Come funziona? Semplice, il freddo stimola la produzione di sostanze antidolorifiche e antinfiammatorie, rilassa i muscoli tesi per lo sforzo e riattiva la circolazione sanguigna, favorendo così l’eliminazione delle tossine.
Già dopo una seduta si possono sentire i benefici del recupero post allenamento, mentre per risultati più duraturi si devono prevedere almeno 10 sedute.
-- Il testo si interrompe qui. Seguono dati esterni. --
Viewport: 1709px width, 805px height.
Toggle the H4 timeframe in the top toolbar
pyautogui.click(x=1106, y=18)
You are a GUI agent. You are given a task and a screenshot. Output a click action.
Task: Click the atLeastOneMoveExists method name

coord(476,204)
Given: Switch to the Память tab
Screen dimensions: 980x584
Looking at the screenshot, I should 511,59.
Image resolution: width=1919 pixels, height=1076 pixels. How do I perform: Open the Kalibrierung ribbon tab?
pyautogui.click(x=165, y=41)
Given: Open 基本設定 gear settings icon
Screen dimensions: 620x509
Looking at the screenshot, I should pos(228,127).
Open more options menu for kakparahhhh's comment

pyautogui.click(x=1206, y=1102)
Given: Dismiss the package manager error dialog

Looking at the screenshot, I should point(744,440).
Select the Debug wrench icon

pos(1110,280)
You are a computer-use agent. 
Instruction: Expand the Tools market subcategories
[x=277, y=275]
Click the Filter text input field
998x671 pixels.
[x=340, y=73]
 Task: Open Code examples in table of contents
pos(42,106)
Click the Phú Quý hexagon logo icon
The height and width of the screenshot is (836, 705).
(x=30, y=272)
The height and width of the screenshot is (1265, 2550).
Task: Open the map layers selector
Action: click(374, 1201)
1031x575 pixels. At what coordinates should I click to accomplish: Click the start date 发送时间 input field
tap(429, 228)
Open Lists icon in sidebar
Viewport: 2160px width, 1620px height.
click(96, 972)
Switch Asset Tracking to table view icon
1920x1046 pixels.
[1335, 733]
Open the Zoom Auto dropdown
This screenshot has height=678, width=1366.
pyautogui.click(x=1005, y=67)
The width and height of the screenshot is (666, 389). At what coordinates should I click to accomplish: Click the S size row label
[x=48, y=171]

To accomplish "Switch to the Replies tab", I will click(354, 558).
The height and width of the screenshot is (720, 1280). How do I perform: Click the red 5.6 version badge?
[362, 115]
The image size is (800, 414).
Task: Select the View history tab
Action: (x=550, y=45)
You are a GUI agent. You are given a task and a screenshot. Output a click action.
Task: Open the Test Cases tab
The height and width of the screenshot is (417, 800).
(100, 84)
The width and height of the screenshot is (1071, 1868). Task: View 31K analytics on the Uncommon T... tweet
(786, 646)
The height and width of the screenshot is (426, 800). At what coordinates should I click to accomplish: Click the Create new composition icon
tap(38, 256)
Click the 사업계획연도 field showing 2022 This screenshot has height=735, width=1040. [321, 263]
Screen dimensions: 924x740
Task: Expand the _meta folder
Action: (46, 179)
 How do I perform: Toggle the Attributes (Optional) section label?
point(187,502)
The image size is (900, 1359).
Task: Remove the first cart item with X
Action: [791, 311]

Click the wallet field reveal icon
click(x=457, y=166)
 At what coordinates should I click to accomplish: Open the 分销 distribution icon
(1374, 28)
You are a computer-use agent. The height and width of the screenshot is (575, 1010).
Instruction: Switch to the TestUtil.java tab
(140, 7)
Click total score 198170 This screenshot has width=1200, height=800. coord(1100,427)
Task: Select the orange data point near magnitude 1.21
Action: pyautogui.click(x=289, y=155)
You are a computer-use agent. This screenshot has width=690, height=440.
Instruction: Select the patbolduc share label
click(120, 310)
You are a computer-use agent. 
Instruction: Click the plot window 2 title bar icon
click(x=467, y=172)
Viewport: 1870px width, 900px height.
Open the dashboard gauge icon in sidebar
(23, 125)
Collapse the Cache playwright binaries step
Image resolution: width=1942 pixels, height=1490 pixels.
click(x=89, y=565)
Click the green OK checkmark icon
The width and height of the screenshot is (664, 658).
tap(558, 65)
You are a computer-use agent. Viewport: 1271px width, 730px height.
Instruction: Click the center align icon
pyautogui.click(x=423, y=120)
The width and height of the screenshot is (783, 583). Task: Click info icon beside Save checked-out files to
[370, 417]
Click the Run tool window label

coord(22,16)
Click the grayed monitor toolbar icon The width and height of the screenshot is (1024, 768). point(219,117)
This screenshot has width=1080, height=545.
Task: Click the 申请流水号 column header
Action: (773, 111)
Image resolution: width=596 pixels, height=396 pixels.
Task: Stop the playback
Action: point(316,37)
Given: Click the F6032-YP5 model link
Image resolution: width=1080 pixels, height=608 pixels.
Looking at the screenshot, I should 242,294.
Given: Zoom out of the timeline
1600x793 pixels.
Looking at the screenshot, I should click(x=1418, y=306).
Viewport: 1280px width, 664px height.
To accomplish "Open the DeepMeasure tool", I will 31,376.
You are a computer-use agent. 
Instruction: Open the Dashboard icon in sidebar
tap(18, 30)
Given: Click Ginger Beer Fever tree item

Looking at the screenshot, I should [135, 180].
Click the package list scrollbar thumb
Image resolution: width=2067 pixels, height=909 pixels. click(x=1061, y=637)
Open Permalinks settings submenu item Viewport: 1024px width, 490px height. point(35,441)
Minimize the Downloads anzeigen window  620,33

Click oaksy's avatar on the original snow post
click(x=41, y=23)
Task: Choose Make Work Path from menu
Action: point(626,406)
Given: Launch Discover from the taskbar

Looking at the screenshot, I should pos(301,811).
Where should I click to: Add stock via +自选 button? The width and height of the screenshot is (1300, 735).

Interessante è l’utilizzo che se ne sta facendo anche per patologie più gravi, come la fibromialgia, infatti il freddo blocca temporaneamente i recettori periferici del dolore e rallenta la trasmissione del dolore al cervello.

Come si svolge la seduta

Il trattamento crioterapico si svolge in ambienti o cabine raffreddate da vapori secchi di azoto liquido, che raggiungono temperature variabili dai -120°C ai -160°C, per un massimo di 3 minuti.
Dopo la seduta potrebbero verificarsi alcuni effetti collaterali che andranno a scomparire in circa 24 ore, come ad esempio un leggero gonfiore o piccole vesciche sulla pelle.

Crioterapia estetica

Il freddo è un valido aiuto non solo in ambito sportivo, ma anche in quello puramente estetico, aiutando a mantenere il peso forma, ridurre il grasso localizzato, migliorare la tonicità della pelle e ridurre le rughe. Il trattamento è inoltre molto utile anche in presenza di particolari problematiche legate alla pelle, come cicatrici, alopecia e verruche, perché l’azoto liquido a contatto con la pelle crea una sorta di ustione da freddo, che provoca la morte della cellula infetta.
Questo è possibile grazie alla crioterapia localizzata, che va ad agire in punti molto specifici del viso o del corpo, con effetti davvero sorprendenti!